Deficit reduction is on nearly everybody’s mind in Washington. With a soaring national debt and a third-straight year of trillion-dollar deficits, policymakers in Washington are keeping their eyes and ears open for spending cuts any way they can get them. One proposal came in mid-March from Senator Orrin Hatch (R-Utah): rescind $10 billion of currently unused funds from the Small Business Lending Fund (SBLF). The $30 billion fund is still sitting idle despite being signed into law last fall, so why not return some of those taxpayer dollars to the Treasury to reduce the debt? At a time of severe budgetary stress, that would be a smart and quick way to shrink the deficit. But with the SBLF’s continued implementation delays and, more importantly, the program’s significant design flaws, perhaps the full $30 billion ought to be on the chopping block.

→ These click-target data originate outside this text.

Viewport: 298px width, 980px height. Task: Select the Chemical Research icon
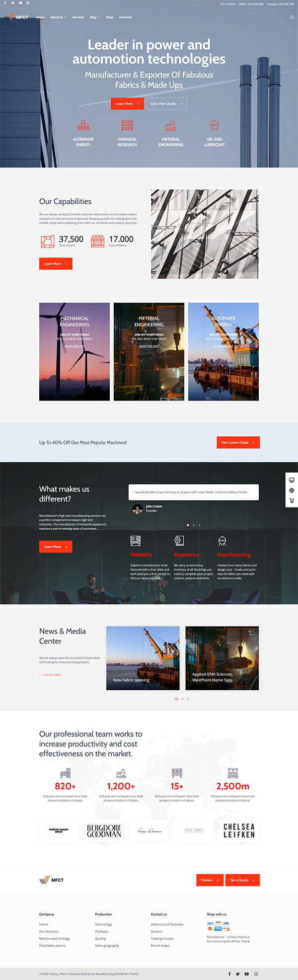[127, 125]
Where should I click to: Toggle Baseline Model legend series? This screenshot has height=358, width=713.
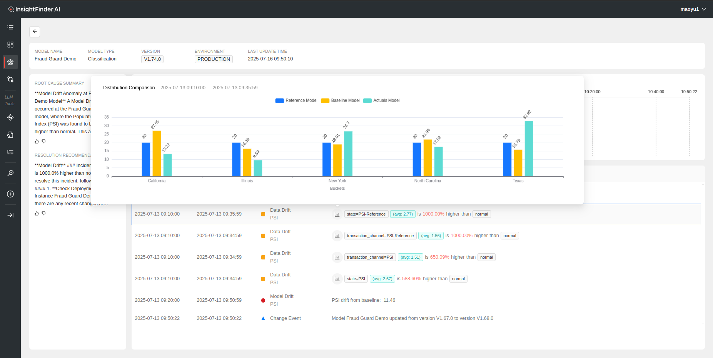[x=341, y=100]
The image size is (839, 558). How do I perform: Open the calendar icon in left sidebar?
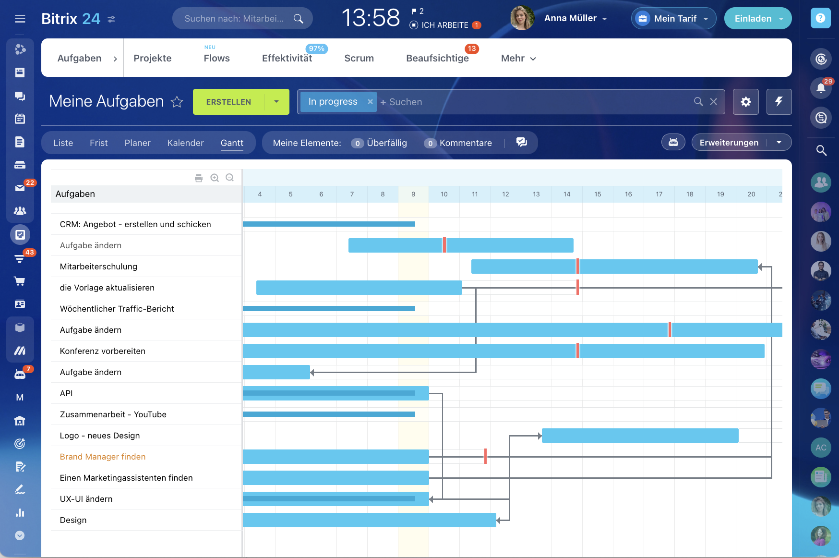click(20, 119)
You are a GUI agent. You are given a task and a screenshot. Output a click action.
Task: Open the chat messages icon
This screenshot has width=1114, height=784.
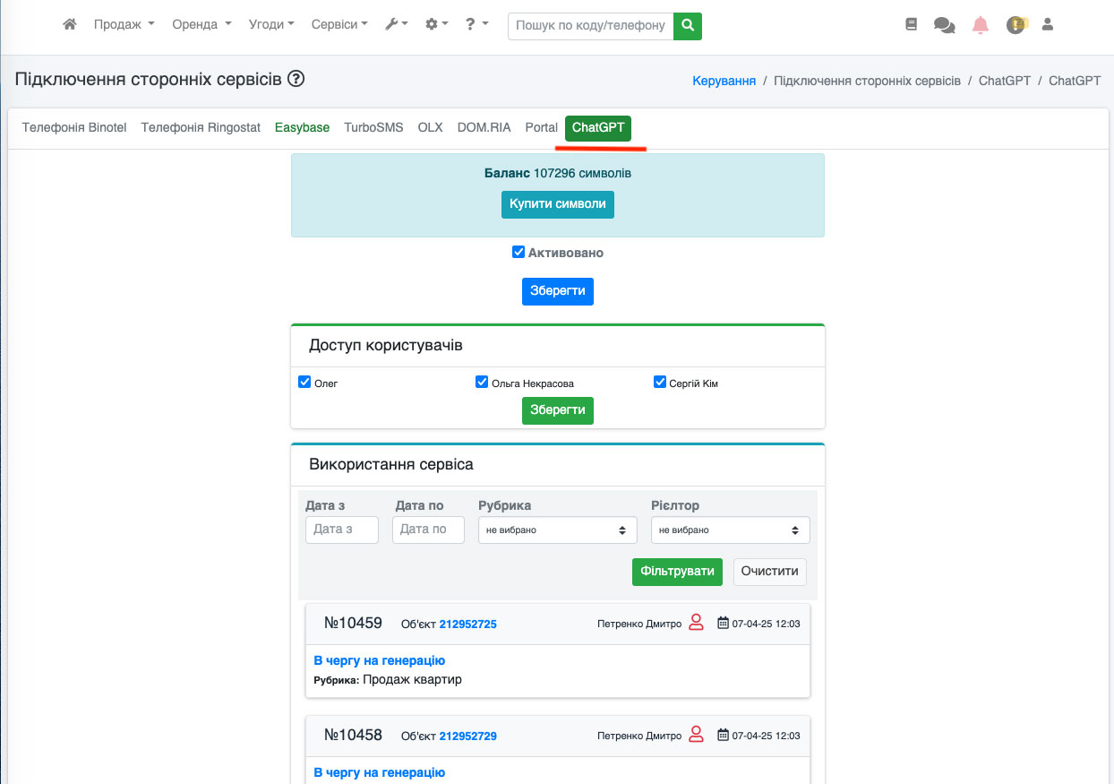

The SBLF is a $30 billion fund set aside by the Treasury Department with the purpose of stimulating small business lending. Taxpayer dollars from the fund will be used to inject capital directly into community banks (traditionally the biggest source of financing for small businesses). In return, banks will pay a dividend to Treasury at a rate tied to their small business lending levels. The more a bank increases its lending to small businesses, the lower the rate on its funds. Treasury believes this sliding-scale rate will provide strong incentives to increase lending.
The problem with this approach is twofold.
First, it addresses the wrong problem at the wrong time. The president first proposed the SBLF in his State of the Union address in January 2010. Nearly a year and a half later, Treasury has yet to use a single dollar to actually help banks make loans. In the meantime, the approach became all but obsolete to an ever-changing, dynamic economy. The financial crisis has now largely passed and the SBLF fails to address the current challenges facing small businesses and the banks that lend to them.
Let’s look at the specifics. Treasury’s approach is to inject capital into the banks, but it doesn’t appear that lack of capital is the banks’ problem. Banks are sitting on one of the largest stockpiles of cash and excess reserves in history, but bankers have repeatedly reported that lackluster demand for loans leaves them with few opportunities to employ this capital profitably. Here we see the ripple effects of the recent recession: with continued economic uncertainty and depressed consumer spending, businesses remain reluctant to take on the credit risk of financing for new investments. In fact, surveys of small business owners confirm that only 31 percent of owners have reported regularly seeking credit to finance their businesses in recent months, near a record low. Until demand returns, loan growth will remain stagnant. As one community banker explained to a congressional panel over a year ago, “[Our bank] certainly has room to expand lending, given that we have [excellent capital ratios]…We would do more, but it is difficult to find anyone who has not been impacted and remains creditworthy.”
Small banks are just as likely to complain that over-zealous regulators — tightening their standards and ramping up oversight because they were embarrassed by their failure to prevent the last financial crisis — are getting in the way, consuming bankers’ time and resources, and preventing them from making what they believe are sound loans to creditworthy borrowers. At a recent hearing, a community banker from Ohio told a panel of senators that this increased oversight is a “huge disruption to business” and that it continues to “crush our ability to respond effectively, efficiently, and quickly” to customers’ needs.
Likewise, the program does little to help small businesses because it fails to tackle the most pressing problems they face in today’s economic environment. It is true that many small businesses continue to report difficulty obtaining credit, and lending certainly has not returned to its pre-crisis strength. But a litany of data suggest that credit conditions for small businesses have already begun easing over the last year, prior to a single SBLF dollar being spent.